Your goal: Lines below starting with the line with "Click the speech bubble icon in left sidebar" and going on through the line with "Click the green map marker near Nugegoda" must be output exactly; the rest of the records must be left out.

[Saved data entries]
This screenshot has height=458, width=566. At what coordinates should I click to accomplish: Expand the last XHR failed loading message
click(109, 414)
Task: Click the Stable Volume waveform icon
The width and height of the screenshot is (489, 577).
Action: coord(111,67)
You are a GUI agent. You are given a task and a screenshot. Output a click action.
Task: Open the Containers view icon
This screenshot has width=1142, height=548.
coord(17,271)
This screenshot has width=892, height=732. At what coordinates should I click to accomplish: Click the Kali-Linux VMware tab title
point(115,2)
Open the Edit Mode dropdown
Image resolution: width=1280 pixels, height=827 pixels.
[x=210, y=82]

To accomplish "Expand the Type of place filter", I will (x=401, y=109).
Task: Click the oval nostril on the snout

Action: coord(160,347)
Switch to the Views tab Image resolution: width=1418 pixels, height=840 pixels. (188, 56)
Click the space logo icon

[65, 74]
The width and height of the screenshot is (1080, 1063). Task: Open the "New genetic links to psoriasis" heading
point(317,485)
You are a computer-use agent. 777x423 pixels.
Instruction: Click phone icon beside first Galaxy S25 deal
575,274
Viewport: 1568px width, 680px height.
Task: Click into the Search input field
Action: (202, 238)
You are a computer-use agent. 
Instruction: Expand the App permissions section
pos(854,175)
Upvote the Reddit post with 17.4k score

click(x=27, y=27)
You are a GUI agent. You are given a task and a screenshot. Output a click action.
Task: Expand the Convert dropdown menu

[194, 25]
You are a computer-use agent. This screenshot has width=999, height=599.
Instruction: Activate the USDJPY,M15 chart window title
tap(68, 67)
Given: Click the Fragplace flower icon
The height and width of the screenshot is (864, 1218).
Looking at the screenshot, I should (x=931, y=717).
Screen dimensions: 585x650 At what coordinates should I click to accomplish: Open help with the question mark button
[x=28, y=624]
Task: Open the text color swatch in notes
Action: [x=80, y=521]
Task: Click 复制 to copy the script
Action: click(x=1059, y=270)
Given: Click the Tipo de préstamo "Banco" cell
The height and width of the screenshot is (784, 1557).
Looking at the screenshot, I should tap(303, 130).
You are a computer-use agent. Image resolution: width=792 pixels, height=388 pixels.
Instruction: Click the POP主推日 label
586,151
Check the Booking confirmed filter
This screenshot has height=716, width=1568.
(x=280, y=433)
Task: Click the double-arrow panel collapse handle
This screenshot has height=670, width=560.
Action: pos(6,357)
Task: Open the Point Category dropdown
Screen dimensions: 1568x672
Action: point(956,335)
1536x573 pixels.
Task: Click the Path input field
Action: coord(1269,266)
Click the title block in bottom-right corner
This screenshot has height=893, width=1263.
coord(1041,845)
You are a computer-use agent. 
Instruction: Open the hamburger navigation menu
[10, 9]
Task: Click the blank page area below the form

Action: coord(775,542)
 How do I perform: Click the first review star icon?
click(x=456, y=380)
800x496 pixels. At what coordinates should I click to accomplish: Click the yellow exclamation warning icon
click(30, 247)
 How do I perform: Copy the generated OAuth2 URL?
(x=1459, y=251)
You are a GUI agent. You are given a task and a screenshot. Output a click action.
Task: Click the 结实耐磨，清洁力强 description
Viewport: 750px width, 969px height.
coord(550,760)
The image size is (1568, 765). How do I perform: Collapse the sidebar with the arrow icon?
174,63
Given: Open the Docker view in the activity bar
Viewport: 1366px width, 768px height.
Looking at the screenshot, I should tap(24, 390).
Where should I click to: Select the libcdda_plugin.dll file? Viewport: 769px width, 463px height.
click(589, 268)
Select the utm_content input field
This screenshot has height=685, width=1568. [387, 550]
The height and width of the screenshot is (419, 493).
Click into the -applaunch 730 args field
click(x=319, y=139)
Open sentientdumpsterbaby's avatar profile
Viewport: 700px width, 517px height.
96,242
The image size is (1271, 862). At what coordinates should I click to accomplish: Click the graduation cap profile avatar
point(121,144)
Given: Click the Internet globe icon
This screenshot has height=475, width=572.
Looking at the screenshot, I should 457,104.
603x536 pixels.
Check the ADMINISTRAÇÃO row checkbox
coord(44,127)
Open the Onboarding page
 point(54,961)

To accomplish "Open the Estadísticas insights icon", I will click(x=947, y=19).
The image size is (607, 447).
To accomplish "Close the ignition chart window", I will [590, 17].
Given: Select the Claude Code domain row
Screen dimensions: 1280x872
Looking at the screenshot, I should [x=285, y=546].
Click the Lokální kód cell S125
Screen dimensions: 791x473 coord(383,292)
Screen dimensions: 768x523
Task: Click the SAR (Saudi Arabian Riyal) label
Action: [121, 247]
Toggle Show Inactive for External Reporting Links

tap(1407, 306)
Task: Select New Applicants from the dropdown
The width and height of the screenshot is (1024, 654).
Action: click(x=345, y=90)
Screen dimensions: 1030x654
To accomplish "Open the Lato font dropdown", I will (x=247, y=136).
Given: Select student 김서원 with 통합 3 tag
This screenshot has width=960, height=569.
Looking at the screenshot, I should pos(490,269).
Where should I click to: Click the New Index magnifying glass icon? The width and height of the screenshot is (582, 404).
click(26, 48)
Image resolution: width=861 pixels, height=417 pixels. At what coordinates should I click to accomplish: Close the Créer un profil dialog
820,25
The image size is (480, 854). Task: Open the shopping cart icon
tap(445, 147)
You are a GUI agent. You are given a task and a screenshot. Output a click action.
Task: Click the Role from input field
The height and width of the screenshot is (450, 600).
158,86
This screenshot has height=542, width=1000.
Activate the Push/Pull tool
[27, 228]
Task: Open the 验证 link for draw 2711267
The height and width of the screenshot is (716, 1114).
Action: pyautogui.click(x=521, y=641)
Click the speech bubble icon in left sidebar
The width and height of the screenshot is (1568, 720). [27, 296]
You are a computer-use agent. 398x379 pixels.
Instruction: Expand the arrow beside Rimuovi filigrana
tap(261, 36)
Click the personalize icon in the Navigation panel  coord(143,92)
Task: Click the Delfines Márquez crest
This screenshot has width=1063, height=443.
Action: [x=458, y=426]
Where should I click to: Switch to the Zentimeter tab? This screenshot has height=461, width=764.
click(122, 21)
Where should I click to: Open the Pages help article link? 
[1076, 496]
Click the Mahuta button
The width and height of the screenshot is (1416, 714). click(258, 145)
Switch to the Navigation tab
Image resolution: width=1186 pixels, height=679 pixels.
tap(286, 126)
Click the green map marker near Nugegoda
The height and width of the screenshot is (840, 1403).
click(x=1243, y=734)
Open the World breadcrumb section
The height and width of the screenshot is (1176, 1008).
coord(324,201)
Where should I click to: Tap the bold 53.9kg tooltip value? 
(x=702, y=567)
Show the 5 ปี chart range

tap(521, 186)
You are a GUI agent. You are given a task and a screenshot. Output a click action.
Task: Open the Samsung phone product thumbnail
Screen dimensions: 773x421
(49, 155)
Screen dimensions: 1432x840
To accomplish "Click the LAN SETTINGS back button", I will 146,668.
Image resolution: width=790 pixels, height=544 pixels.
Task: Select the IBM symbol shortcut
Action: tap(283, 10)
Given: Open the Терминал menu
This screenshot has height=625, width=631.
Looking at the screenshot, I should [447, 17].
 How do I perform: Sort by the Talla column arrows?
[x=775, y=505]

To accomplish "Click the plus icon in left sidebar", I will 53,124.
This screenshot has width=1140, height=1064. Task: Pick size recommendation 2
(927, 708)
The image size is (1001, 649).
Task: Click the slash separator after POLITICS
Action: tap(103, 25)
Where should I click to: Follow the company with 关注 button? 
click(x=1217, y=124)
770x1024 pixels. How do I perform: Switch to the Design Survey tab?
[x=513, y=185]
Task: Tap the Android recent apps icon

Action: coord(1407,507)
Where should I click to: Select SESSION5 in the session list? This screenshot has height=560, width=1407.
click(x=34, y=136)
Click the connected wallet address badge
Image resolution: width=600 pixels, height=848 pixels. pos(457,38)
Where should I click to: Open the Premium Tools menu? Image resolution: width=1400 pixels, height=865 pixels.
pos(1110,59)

Answer to this exercise:
Click the speech bubble icon in left sidebar
The width and height of the screenshot is (1568, 720). [27, 296]
You are a computer-use agent. 398x379 pixels.
Instruction: Expand the arrow beside Rimuovi filigrana
tap(261, 36)
Click the personalize icon in the Navigation panel  coord(143,92)
Task: Click the Delfines Márquez crest
This screenshot has width=1063, height=443.
Action: [x=458, y=426]
Where should I click to: Switch to the Zentimeter tab? This screenshot has height=461, width=764.
click(122, 21)
Where should I click to: Open the Pages help article link? 
[1076, 496]
Click the Mahuta button
The width and height of the screenshot is (1416, 714). click(258, 145)
Switch to the Navigation tab
Image resolution: width=1186 pixels, height=679 pixels.
tap(286, 126)
Click the green map marker near Nugegoda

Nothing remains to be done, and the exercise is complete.